Parallèlement, le projet est de repousser la population dans le Sud du territoire, acculée à la frontière avec l’Egypte, dans l’espoir (pour l’heure vain) que ce pays ouvre ses portes. La déportation des Gazaouis est un objectif assumé à la fois par le Premier ministre israélien et par Donald Trump. Lequel en a fait une condition préalable de son plan de reconstruction de Gaza. Les Etats-Unis viennent toutefois de convoquer une conférence internationale avec les principaux pays arabes. Qu’en sortira-t-il?
800'000 colons israéliens
Le deuxième assaut est colonialiste. Il consiste à laisser libre cours aux 800'000 colons israéliens de Cisjordanie pour harceler les Palestiniens qui, en théorie, sont chez eux dans ce territoire depuis les accords d’Oslo de septembre 1993. L’objectif, là aussi, est assumé par Netanyahu et Trump. Le premier a redit qu’il fera tout pour empêcher la création d’un Etat palestinien, et détruire politiquement la fameuse «solution à deux Etats» dont Emmanuel Macron s’est fait l’avocat à l’ONU.
Le président des Etats-Unis, lui, boycotte les dirigeants palestiniens et laisse la main libre à son ambassadeur à Jérusalem, Mike Huckabee, partisan zélé du grand Israël et de la recolonisation totale de la Cisjordanie par la force. Plus le territoire palestinien sera morcelé, plus il sera impossible de constituer un Etat digne de ce nom, a fortiori dans les frontières de 1967 qui restent celles défendues par l’ONU, avec Jérusalem-Est pour capitale. Sans parler de la destruction totale de Gaza, cet autre territoire palestinien, distinct géographiquement de la Cisjordanie.

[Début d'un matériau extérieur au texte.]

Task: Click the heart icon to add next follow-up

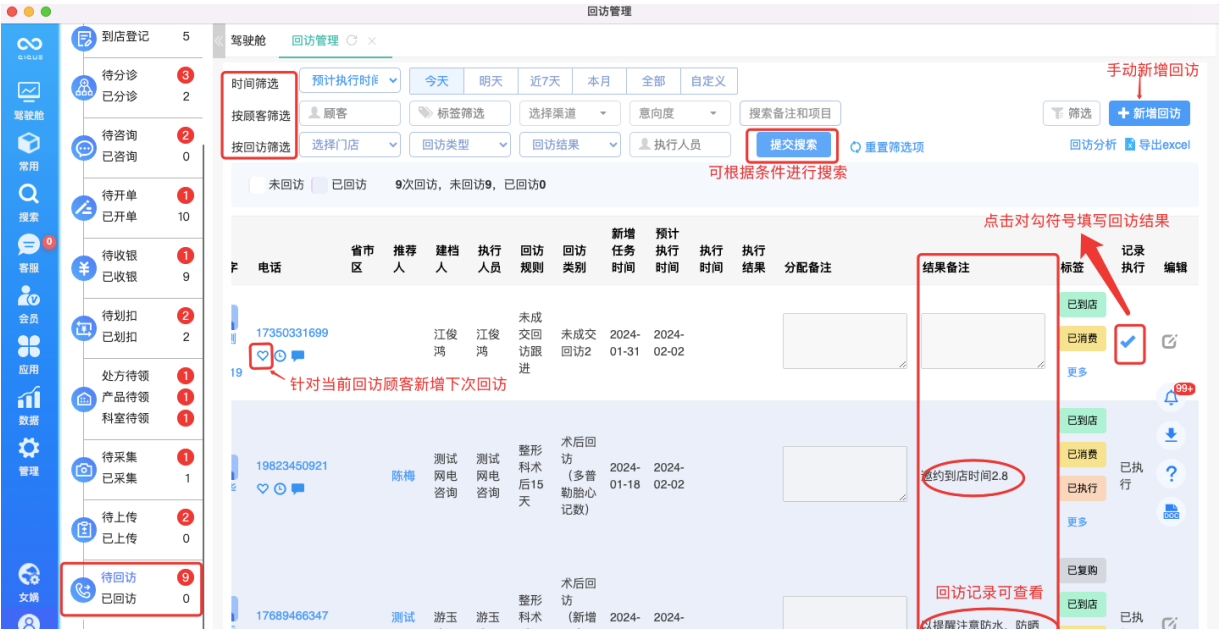Action: tap(261, 356)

Un Etat contrôlé par le Hamas
Le troisième assaut est politique. Il consiste à assimiler l’Etat palestinien au mouvement terroriste Hamas et à considérer que toute tentative de réhabiliter l’Autorité palestinienne, discréditée par sa corruption endémique, est un cadeau fait au mouvement terroriste palestinien et à son allié à Gaza, le Jihad islamique.

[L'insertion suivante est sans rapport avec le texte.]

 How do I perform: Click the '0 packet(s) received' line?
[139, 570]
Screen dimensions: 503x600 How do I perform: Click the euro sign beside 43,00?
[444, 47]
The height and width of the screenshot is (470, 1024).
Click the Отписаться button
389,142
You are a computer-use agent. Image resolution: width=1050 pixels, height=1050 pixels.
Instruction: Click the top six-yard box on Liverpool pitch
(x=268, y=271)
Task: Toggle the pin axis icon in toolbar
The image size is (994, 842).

Les autorités israéliennes, qui ont jadis privilégié le Hamas pour affaiblir le Fatah de Yasser Arafat, ont deux arguments clés: les militants du Hamas restent enracinés dans la population civile au sein de laquelle ils détiennent encore prisonniers 48 otages israéliens (dont 27 présumés vivants); et aucune alternative politique crédible n’existe face aux islamistes qui réclament toujours la destruction de l’Etat hébreu.
Donald Trump applaudit à cet amalgame. Pour lui comme pour Netanyahu, un Etat palestinien serait, par définition, un Etat terroriste contrôlé par le Hamas. Face à cela, la promesse d’Emmanuel Macron d’un «démantèlement et un désarmement» du groupe islamiste «avec le soutien des partenaires internationaux et les moyens qui seront nécessaires à cette mission difficile» ressemble à un mirage.